- **WORK ORDER**
Put each line of the listing below into a JSON list of strings, one string per line. Skip blank lines and leave the pictures out.

(Stored data)
○ ○ ○ ○

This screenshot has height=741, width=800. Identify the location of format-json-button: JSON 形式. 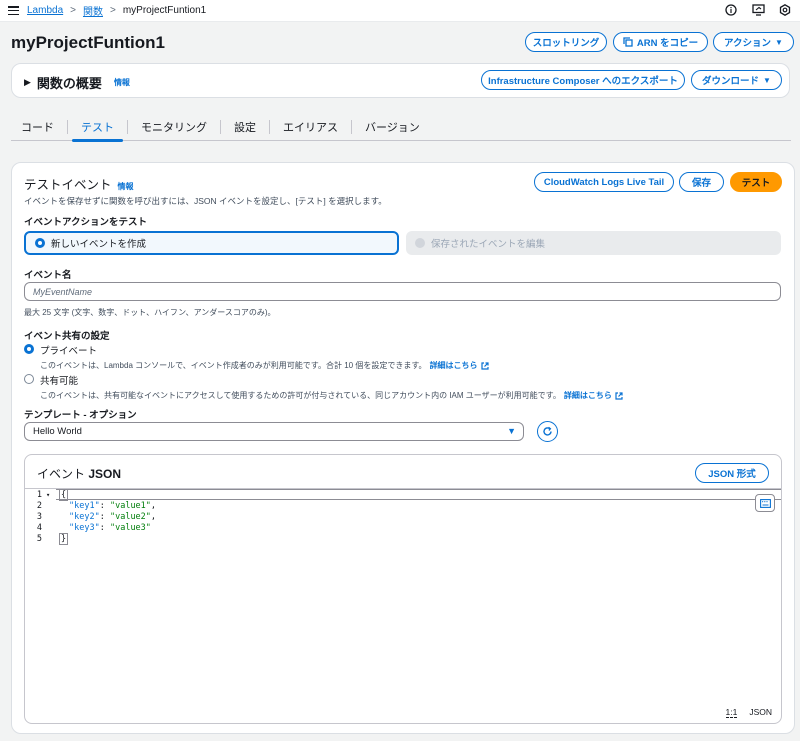
(732, 473).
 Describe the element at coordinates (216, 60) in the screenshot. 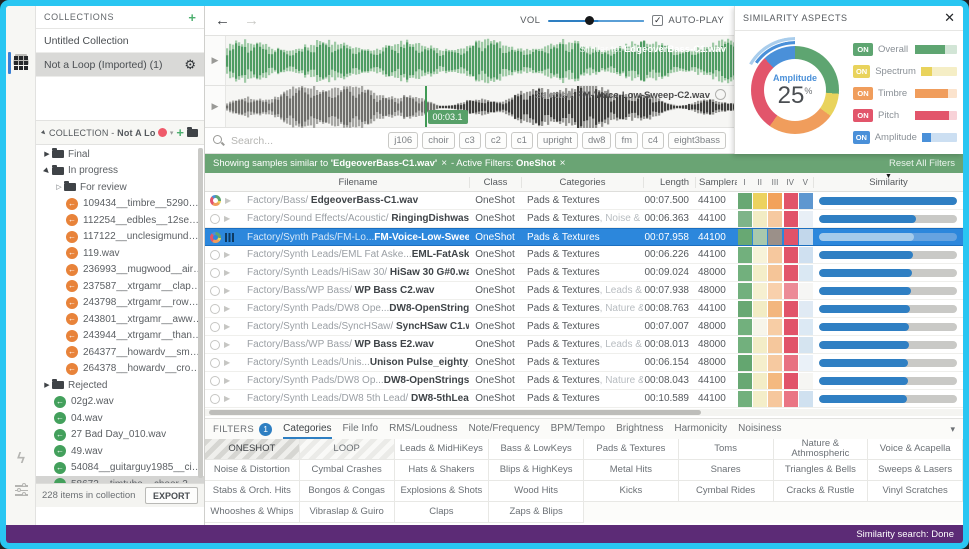

I see `play-button: ▶` at that location.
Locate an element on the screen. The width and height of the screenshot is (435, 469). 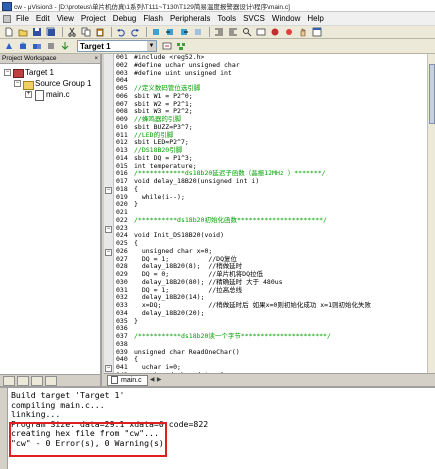
tree-item-source-group: − Source Group 1 is located at coordinates (52, 84).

○ ○ ○ ○

- **ANSWER SECTION**
[
  "This screenshot has height=741, width=800. Identify the location of format-json-button: JSON 形式. ",
  "(732, 473).",
  " Describe the element at coordinates (216, 60) in the screenshot. ",
  "I see `play-button: ▶` at that location.",
  "Locate an element on the screen. The width and height of the screenshot is (435, 469). ",
  "tree-item-source-group: − Source Group 1 is located at coordinates (52, 84)."
]